Para o Senado, a maior sequela resulta da disputa entre Renan e Alcolumbre. Este chega à presidência sem experiência em articulação política, em virtude da confluência de interesses que uniu políticos tão diversos quanto seu conterrâneo Randolfe Rodrigues, a emedebista Simone Tebet, o peessedebista Tasso Jereissati e o peesselista Flávio Bolsonaro, filho do presidente da República. Todos contra Renan.
O neófito Alcolumbre, nome que cresceu sob a sombra do também neófito ministro da Casa Civil, Onyx Lorenzoni, será essencial para o andamento da agenda legislativa do Planalto. O grupo adversário saiu ferido, mas não morto.
Renan não terá, como Eduardo Cunha, o poder da presidência. Mas precisa de pouco para atrapalhar a vida de Bolsonaro, Guedes, Onyx e companhia. Não custa repetir: basta o voto de 33 senadores para fazer naufragar qualquer reforma constitucional.

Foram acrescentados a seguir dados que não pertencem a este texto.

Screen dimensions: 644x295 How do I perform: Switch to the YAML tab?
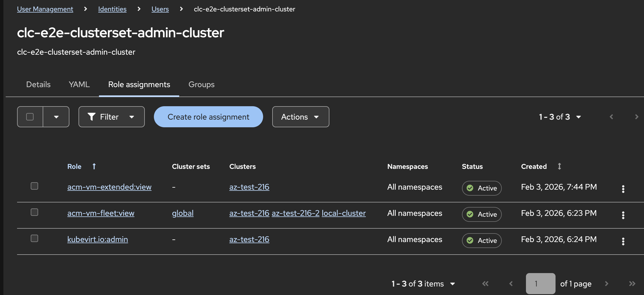(x=79, y=85)

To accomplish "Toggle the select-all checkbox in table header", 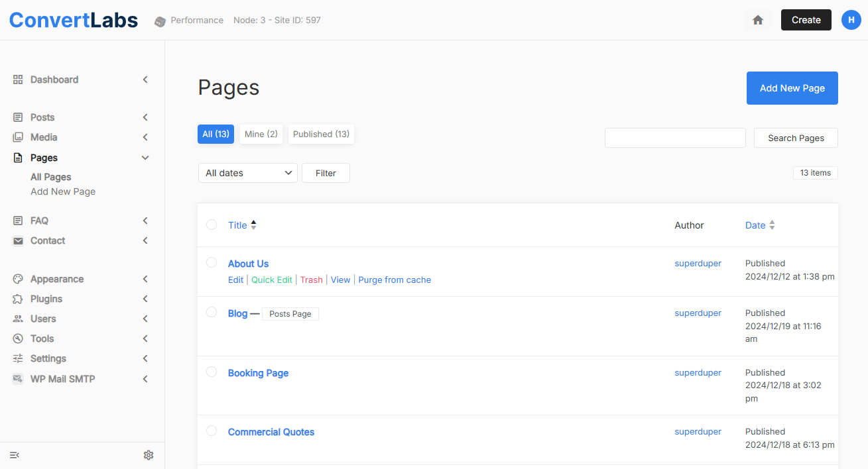I will tap(212, 225).
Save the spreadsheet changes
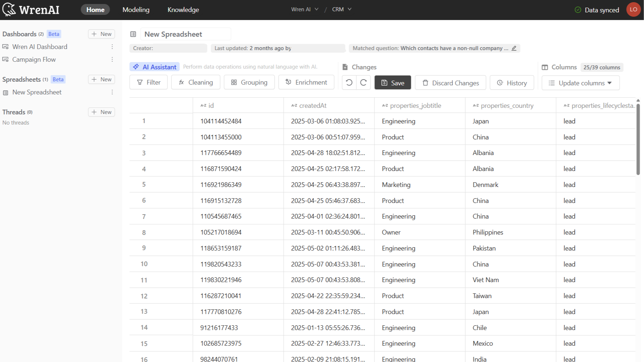Viewport: 644px width, 362px height. pos(393,83)
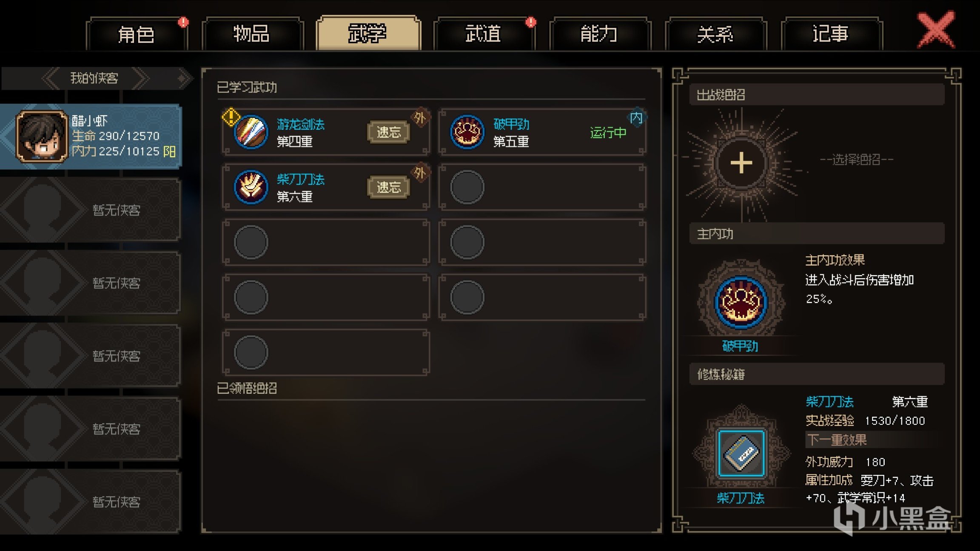Open the 记事 tab
The width and height of the screenshot is (980, 551).
coord(831,34)
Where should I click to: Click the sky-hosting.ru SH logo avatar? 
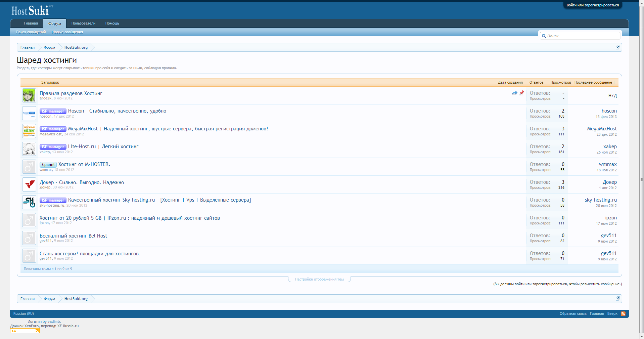[29, 202]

Reunindo PT, PDT, PSB, PPS e Rede, há 19 na oposição. Entre MDB, PSD, PSDB e Podemos, há 38 votos que entram na categoria dos volúveis. O governo tem os 14 de DEM, PSL, PR e PRB. Mesmo os 10 votos de PROS, PP e do senador Reguffe (sem partido) não são garantidos. Para vencer o jogo, Renan precisa somar 33. Guedes e Onyx precisam chegar a 49. Quem tem mais chance?